Roger Harrabin BBC News 4 Feb 11;
New research challenges the view that people would migrate to other nations as a result of climate change.
The study by the International Institute for Environment and Development (IIED) said people tended to stay in their own country.
It added that people had been uprooted by a range of factors, not just changes to the climate.
The report challenges the widely held view that climate change would trigger an influx of cross border refugees.
It had been forecast that as many as 50 million environmental migrants might be on the move by 2010.
The IIED report says new studies in Bolivia, Senegal and Tanzania found no evidence that environmental degradation would result in large flows of international migrants.
Migration myth
Lead author Cecilia Tacoli said most displaced people wanted to stay as near home as possible, adding that most stayed within their own borders, although there was a serious lack of information within countries facing widespread internal migration about the numbers involved.
But Dr Tacoli added that if sea level rose as projected then it was likely that there would be many international environmental refugees from small island states.
"Environmental change undoubtedly increases the number of people mobile," she told BBC News.
"But catastrophe like droughts and floods tend to overlap with social and structural upheaval, like the closure of other sources of local employment that might have protected people against total dependence on the land," she told BBC News.
"Of course we need to act on climate change, and rich nations have a moral obligation to help poor people affected by it. But it's often easier and quicker to address the socio-economic factors."
The report observed that families living in areas of environmental decay would often choose to send one family member to a city to earn money to bolster rural incomes. This was a positive outcome of migration, Dr Tacoli suggested.
The projection that 50 million people would be environmental refugees by 2010 was made back in 1989 by Mustafa Tolba who, at the time, was executive director of the UN Environment Programme (Unep).
In 2001, a report by the International Federation of Red Cross and Red Crescent Societies said more people were forced to leave their homes because of environmental disasters than war. It estimated that approximately 25 million people could currently be classified as environmental refugees.
Dr Tacoli said the absence of data in countries facing most internal migration made it impossible to verify these figures.
A Unep spokesman told BBC News: "The scale and pace of environmental change, from climate to the loss of forests, freshwaters and other key ecosystems, is increasing the vulnerability of humanity. Many scientists are also now warning of 'tipping points' that could trigger irreversible changes to the planet's life-support systems.
He added that how these changes, if left unaddressed would displace people was the subject of a "great deal of academic debate".
"It is complex and it is unclear," he explained, "but what is clear is that such risks are rising, not receding.
"Whether they are termed environmental refugees or not, they way societies manage or mismanage their environmental assets are likely to increasingly define movements and migration patterns over the coming decades--what would you do if your town or village ran out of water or productive land? "

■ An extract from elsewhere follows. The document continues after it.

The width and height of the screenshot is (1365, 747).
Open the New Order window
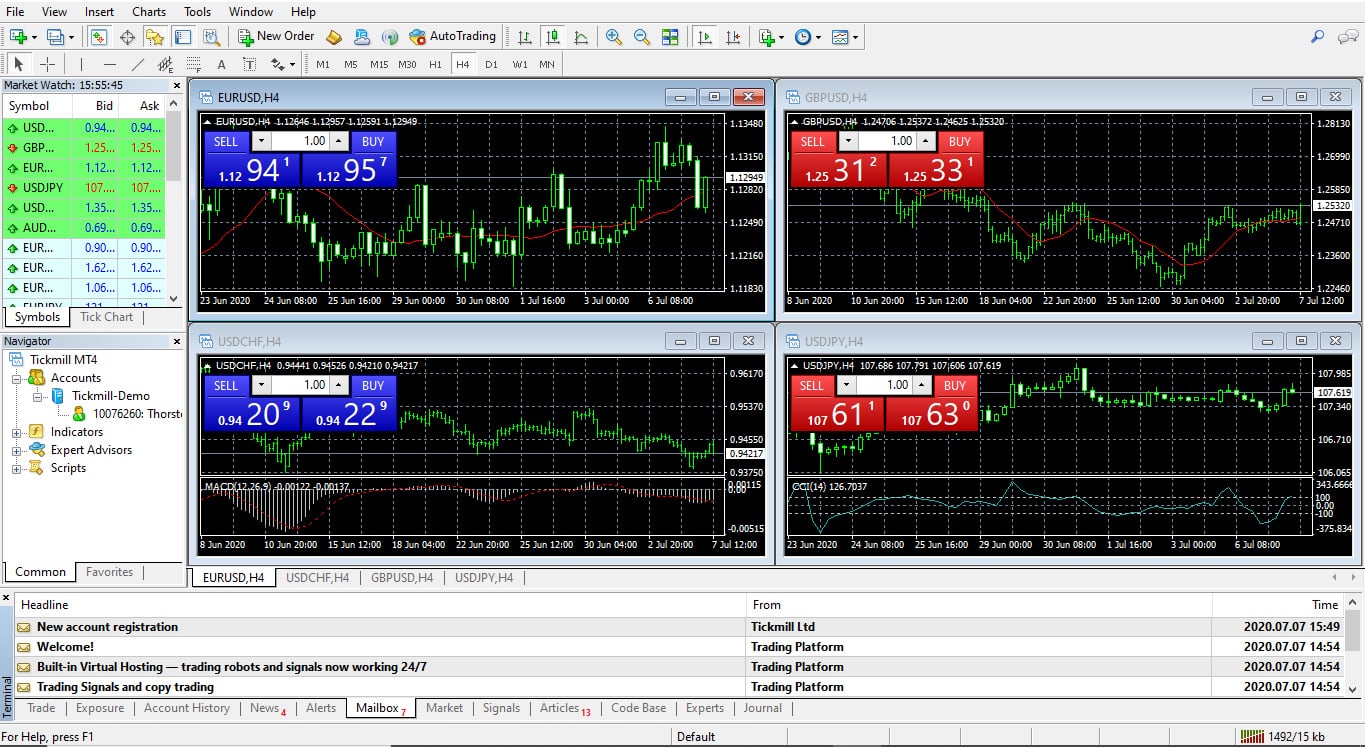[x=276, y=36]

The idea that people displaced by shifts in the climate, especially from poor nations, could materialise as a migrant problem for rich polluting nations became a political weapon for scientists and environmentalists demanding carbon cuts.
Environmentalists would point out that internal migration also presents huge challenges to nations, and that the world has not begun to see the sort of potentially catastrophic changes envisaged under the more extreme scenarios of climate change.